In the 1960s a new systems thinking trend began to evolve that was not grounded in the open systems perspective, but which turned the focus to the unpredictable and chaotic behaviour of systems (instead of the steady state) and towards the unpredictable dynamics of systems (instead of feedback processes). This new viewpoint, which later became known as the “science of chaos” and/or “complexity research”, evolved from the work of numerous scholars in different fields (Stähle, 2008).

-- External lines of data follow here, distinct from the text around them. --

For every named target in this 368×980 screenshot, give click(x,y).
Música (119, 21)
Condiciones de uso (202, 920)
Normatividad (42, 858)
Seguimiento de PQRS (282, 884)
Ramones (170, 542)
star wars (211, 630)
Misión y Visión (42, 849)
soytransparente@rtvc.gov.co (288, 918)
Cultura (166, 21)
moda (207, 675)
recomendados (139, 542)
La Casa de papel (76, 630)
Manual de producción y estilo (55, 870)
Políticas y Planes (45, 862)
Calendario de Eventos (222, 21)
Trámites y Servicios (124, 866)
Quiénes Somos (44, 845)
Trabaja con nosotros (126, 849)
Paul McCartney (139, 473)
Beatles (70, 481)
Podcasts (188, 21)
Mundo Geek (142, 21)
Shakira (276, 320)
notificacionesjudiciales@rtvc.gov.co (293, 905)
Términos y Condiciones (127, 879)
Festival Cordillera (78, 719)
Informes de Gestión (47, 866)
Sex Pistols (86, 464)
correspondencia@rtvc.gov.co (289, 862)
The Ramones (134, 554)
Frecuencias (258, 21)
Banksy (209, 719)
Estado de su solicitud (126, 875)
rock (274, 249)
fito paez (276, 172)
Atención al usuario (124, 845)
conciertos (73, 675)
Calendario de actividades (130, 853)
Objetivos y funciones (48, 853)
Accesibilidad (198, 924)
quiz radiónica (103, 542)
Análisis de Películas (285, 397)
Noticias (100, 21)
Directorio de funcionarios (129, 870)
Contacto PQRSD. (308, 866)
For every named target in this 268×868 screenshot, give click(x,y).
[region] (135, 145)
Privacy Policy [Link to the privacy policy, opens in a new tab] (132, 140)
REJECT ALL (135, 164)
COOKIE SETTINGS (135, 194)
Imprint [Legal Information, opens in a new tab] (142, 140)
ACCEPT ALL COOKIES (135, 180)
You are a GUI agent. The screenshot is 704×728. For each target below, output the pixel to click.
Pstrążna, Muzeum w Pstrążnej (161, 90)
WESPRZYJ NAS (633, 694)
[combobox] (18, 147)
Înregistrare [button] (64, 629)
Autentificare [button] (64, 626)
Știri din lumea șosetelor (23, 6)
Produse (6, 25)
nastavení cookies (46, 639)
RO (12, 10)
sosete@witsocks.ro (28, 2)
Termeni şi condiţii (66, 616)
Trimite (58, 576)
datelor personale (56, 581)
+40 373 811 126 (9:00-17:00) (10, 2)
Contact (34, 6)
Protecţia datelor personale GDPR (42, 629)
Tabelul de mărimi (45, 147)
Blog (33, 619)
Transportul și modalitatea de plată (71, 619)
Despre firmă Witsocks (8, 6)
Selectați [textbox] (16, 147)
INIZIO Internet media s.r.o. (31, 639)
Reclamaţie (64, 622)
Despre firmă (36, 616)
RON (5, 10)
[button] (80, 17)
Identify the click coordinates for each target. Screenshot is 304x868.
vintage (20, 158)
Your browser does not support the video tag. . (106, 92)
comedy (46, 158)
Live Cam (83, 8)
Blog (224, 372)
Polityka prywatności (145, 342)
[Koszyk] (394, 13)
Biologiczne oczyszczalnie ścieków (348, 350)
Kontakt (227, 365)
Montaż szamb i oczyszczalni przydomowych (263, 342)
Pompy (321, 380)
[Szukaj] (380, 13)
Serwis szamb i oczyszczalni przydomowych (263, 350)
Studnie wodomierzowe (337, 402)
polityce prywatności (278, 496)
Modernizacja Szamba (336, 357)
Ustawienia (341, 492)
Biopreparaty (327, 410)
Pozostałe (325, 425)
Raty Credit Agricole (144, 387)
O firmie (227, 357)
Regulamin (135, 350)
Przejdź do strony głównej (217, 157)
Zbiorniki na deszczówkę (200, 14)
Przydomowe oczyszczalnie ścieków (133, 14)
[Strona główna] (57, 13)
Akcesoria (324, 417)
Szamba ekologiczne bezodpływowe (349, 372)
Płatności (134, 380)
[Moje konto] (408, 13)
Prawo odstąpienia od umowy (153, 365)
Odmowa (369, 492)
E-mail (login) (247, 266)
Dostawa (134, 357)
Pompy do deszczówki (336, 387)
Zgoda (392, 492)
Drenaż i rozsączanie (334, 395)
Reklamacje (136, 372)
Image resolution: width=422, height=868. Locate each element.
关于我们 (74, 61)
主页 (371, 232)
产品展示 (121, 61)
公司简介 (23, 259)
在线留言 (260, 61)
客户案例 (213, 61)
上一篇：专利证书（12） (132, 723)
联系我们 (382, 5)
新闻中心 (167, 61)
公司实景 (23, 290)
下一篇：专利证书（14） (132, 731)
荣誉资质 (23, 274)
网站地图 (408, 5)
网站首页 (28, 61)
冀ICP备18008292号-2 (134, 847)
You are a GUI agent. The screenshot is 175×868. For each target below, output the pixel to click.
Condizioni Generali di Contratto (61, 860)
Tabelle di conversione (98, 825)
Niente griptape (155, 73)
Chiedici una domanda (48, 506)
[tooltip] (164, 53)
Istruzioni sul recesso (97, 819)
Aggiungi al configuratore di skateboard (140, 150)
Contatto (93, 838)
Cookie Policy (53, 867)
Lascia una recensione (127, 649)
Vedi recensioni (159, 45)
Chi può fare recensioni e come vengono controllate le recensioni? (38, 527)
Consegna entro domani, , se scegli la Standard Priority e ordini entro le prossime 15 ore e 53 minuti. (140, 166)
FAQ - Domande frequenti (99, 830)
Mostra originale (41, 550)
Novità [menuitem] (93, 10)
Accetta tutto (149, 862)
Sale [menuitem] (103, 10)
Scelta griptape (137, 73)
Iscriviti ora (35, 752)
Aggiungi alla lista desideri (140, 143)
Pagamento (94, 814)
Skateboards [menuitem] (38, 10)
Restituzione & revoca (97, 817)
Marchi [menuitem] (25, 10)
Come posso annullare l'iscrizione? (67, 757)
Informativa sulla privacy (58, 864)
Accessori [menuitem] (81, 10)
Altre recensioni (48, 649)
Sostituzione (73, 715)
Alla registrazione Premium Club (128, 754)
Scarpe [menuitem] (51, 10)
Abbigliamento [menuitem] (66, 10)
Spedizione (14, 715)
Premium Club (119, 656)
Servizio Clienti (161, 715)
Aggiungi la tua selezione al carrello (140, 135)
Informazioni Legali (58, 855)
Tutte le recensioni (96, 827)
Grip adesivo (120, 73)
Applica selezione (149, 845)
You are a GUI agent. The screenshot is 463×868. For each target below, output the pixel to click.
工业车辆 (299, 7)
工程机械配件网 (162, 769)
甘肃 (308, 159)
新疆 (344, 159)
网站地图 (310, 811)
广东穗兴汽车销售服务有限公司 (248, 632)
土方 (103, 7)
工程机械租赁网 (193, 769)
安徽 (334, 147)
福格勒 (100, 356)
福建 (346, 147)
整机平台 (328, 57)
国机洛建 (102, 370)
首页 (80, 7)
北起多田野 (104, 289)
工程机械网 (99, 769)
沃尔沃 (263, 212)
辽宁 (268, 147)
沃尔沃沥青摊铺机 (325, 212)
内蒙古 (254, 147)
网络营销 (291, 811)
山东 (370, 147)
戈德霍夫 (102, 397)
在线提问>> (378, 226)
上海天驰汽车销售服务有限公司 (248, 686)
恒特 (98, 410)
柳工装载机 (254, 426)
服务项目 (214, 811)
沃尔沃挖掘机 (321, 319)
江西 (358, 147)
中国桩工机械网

These trends led to a new research approach known as complexity theory (CT) or complex adaptive systems (CAS) theory (Holland, 1995; Kauffman, 1993; Mitchell, 2009; Poutanen & Stähle, 2014). Although the two terms have been used interchangeably, CAS is possibly a more coherent strand of study, whereas “complexity theory” refers in general sense to the use of approaches and concepts derived from the study of complex systems. Complexity refers to phenomena like non-linear relationships, systemic interaction, boundary problems, emergence, and adaptation (Cilliers, 2011; Poutanen & Stähle, 2014). The CT and CAS perspectives have been applied in many studies from organisational and management studies to public policy, health, communication, and engineering research (ibid.). CT originates in the natural sciences, but there is now a growing trend to study social organisations as CAS. Complex systems, such as the human brain, organisations or markets, are capable of adapting and responding to environmental changes and exhibiting self-organising, emergent patterns of behaviour (Poutanen, Soliman, & Stähle, 2016; Poutanen & Stähle, 2014; Stähle & Äberg, 2015). Along with CT research, there has also been growing interest in innovation ecosystems, which refer to complexity and to the multifaceted co-creation of innovations and the role of virtual innovation platforms (Karakas, 2009).